DIRECTIVE:
In the debate excerpt on unemployment below, what figure for the unemployed was given on June 10?

::: PAGE EXCERPT :::

We would suggest to the Government that, before this Bill, they had full powers which they could have used. For instance, they inherited the 1945 Act which, I would remind the noble Lord, Lord Derwent, we brought in as a permanent measure and not as a temporary one, as the Government introduced their 1900 Act and now this Bill. The Government have failed to use the industrial development certificates, and as a result we hear in the newspapers the slogan of "Two nations"—the rich in the South and the impoverished in the North. That is one of the reasons for our coolness towards this Bill.

Looking at the Bill itself, I am sure that the noble Lord, Lord Derwent, will agree that it is limited in time. It will die, with its parent Act, in 1967. I do not believe that the noble Lord will be courageous enough to say that the problem of unemployment in the North Fast of England or in Scotland will have been satisfacorily dealt with by that time. Last winter, we had 900,000 men and women unemployed, and if we look at the number of women who might have been working if work had been available, the figure would be considerably higher. We accept that during the past winter, over and above the usual seasonal problems, we had abnormal weather. But we attacked the Government and the former Chancellor of the Exchequer's financial policy, which must have played a considerable part in slowing down production and development.

With the summer, we have seen a satisfactory fall in unemployment. We hope that that will continue, but I think that it is well to remember that the unemployment figure of to-day is the highest for this time of year since the war. I would suggest to the noble Lord that perhaps now we are reaching the hard core of unemployment, the high and persistent unemployment, of which the noble Lord spoke. The real task of the Government is to reduce this.

On June 10, we were given the figure of 479,000 unemployed. I think the noble Lord would agree that about 300,000 will be found in the North-East, Wales and Northern Ireland. I would ask the noble Lord to consider particularly the position in Scotland, where there are 94,832 unemployed. To me the most significant thing is that 92,600 of them are to be found in the narrow pocket of the development areas. The noble Lord claimed that the 1960 Act has provided jobs for 63,000. I ask him to consider the effect of that Act in Scotland. In North Lanarkshire, in 1960, there were 8,000 unemployed. In June, 1963, that figure had increased to 12,000. In Glasgow, there were 26,000 unemployed in 1960 and this has increased to 39,000 in June of this year. In the small town of Dunfermline, the number of unemployed over the same period has increased from 2,000 to 3.000.

::: MATERIAL PROVIDED :::

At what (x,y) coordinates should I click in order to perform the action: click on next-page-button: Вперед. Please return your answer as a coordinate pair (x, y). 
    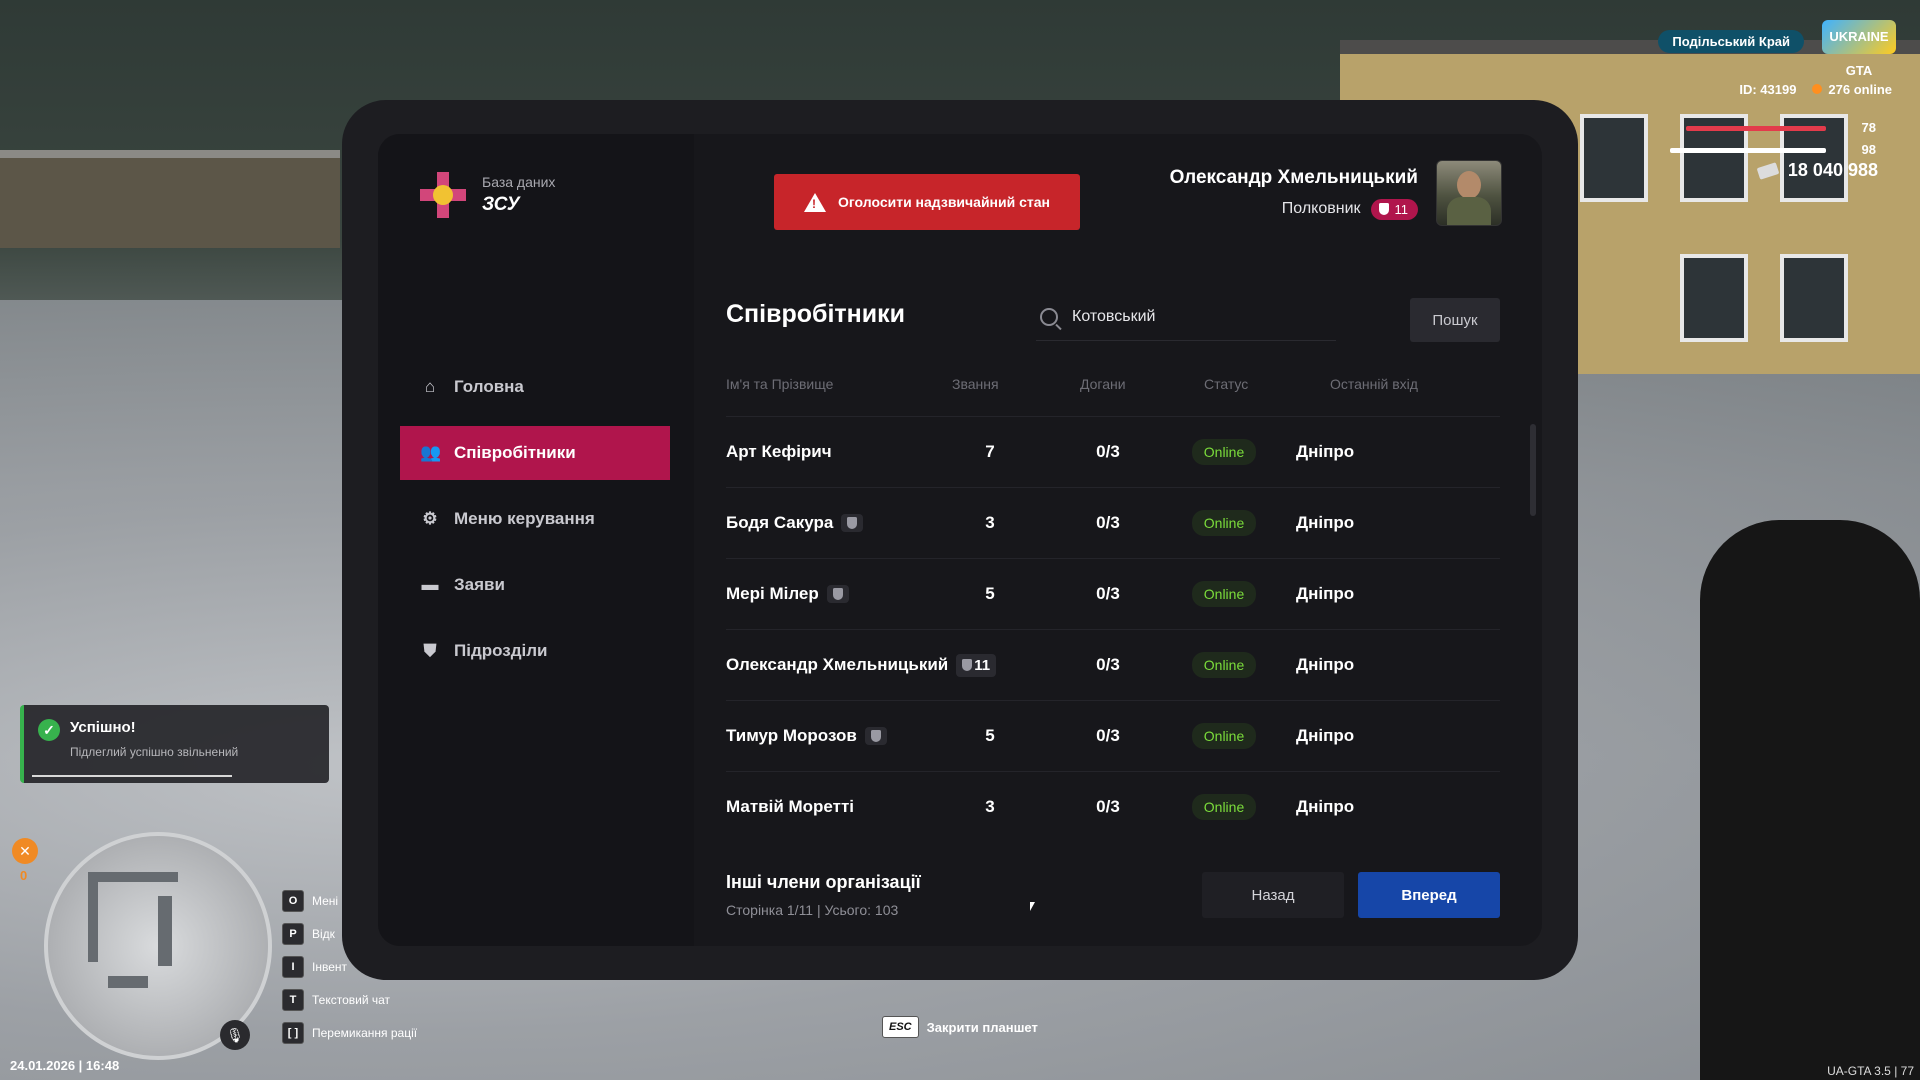
    Looking at the image, I should click on (1429, 895).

:::

OUTPUT OF THE TASK:
479,000